═════ GIVEN DATA

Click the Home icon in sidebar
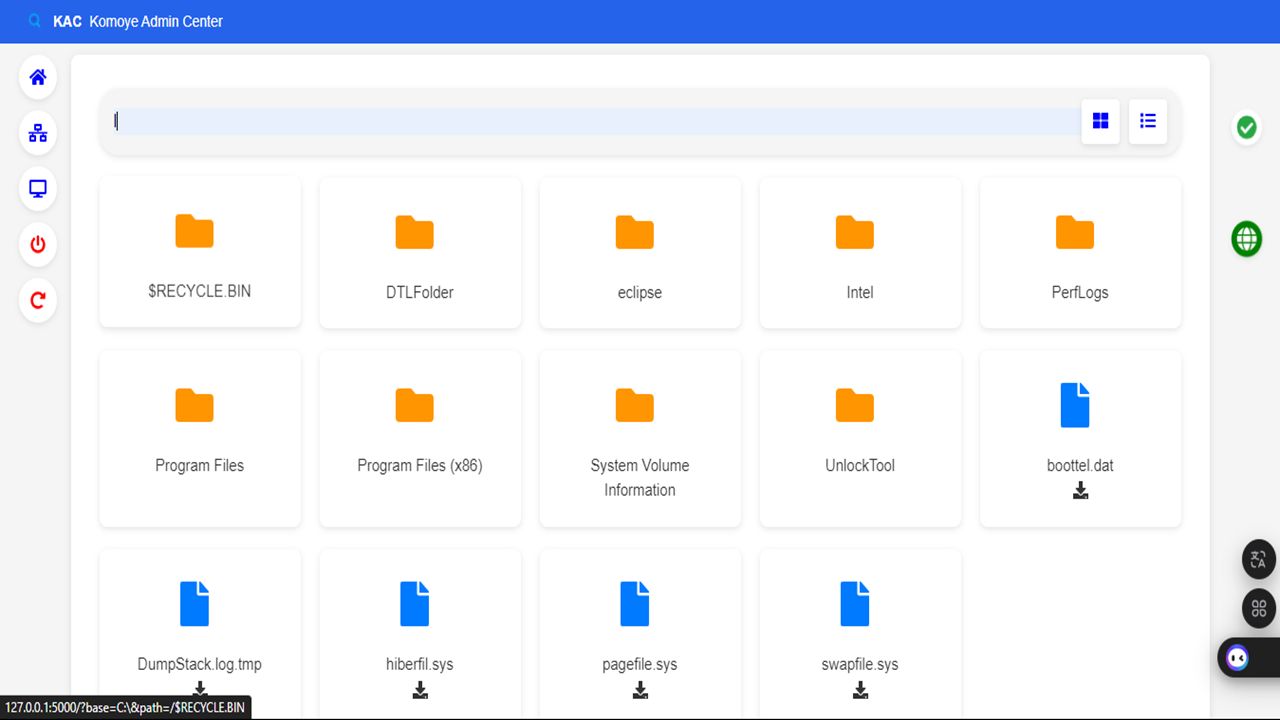click(38, 78)
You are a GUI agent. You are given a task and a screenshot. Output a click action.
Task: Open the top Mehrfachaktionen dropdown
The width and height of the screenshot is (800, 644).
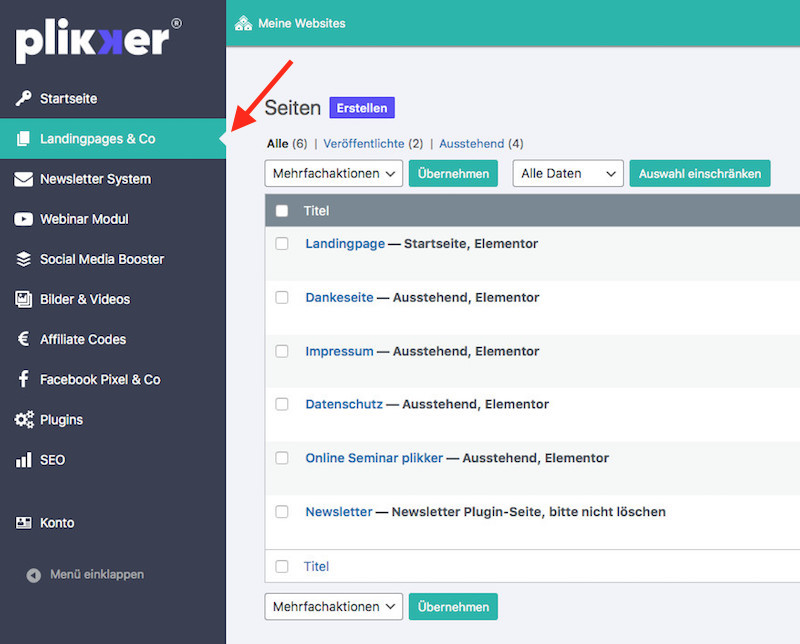[x=333, y=173]
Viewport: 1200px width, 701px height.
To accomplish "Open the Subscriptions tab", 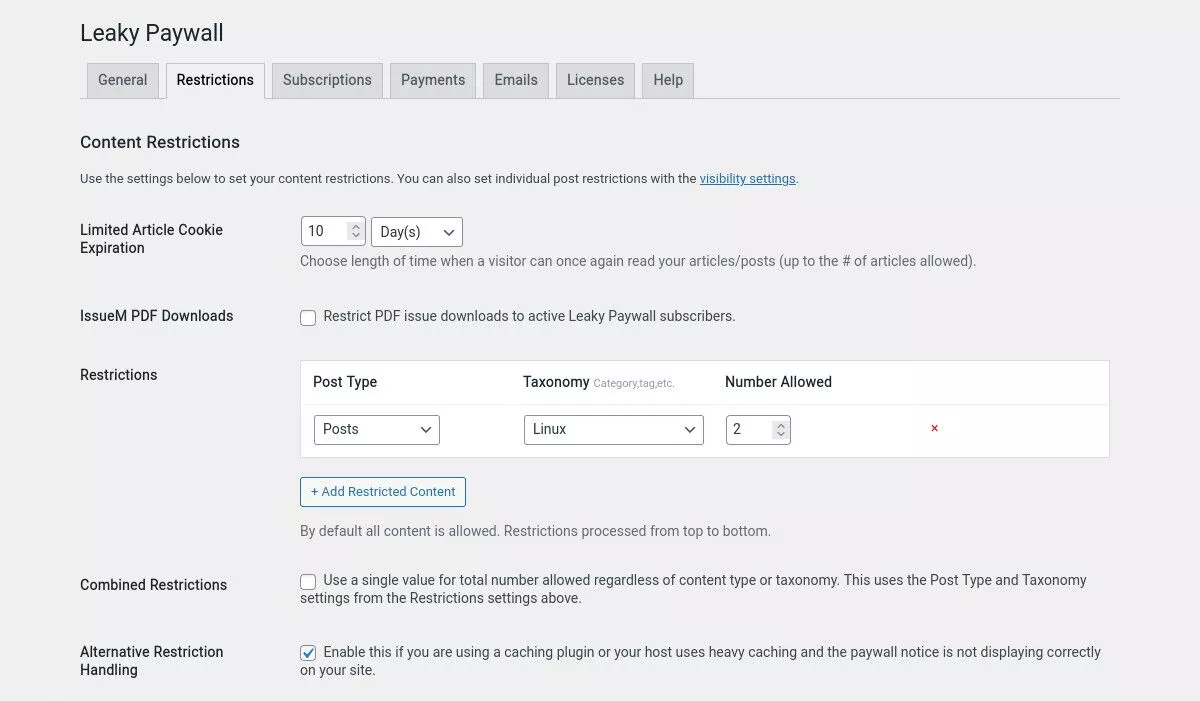I will pyautogui.click(x=327, y=81).
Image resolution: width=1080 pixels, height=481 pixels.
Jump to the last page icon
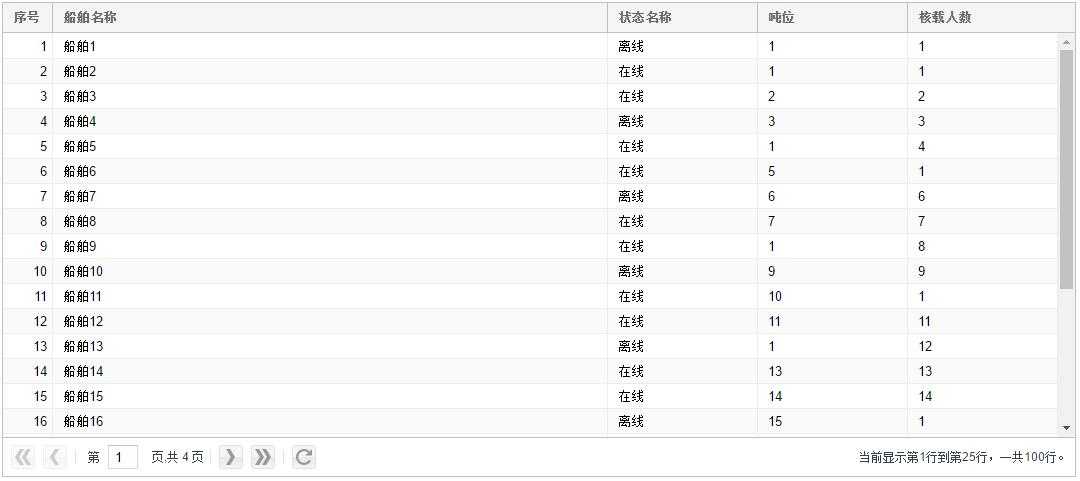click(x=262, y=457)
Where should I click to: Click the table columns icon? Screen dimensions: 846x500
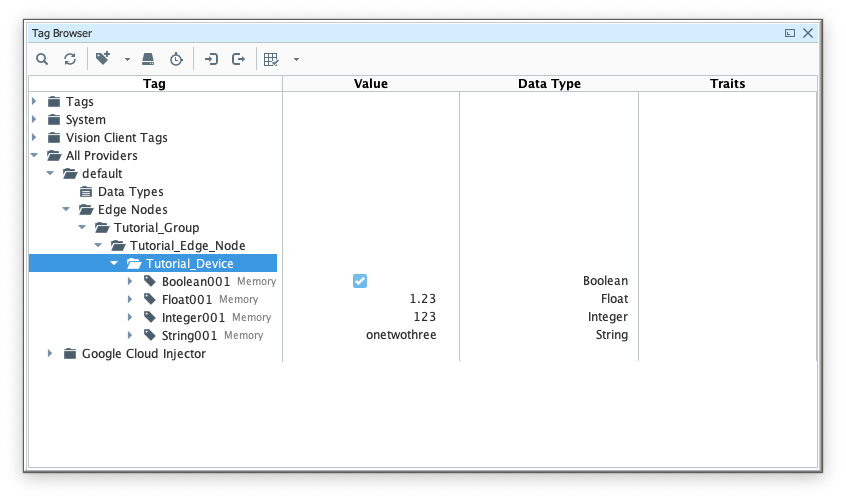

══════════

### INSTRUCTIONS FOR THE TASK
Can you put the lines of the records into a JSON list of strings, starting at the line containing "Image resolution: width=1080" and ending at the end of the records, both included? Give one string per line, skip blank lines, and leave the pictures out.

### OUTPUT OF THE EXERCISE
[
  "Image resolution: width=1080 pixels, height=481 pixels.",
  "Jump to the last page icon",
  "click(x=262, y=457)",
  "Where should I click to: Click the table columns icon? Screen dimensions: 846x500"
]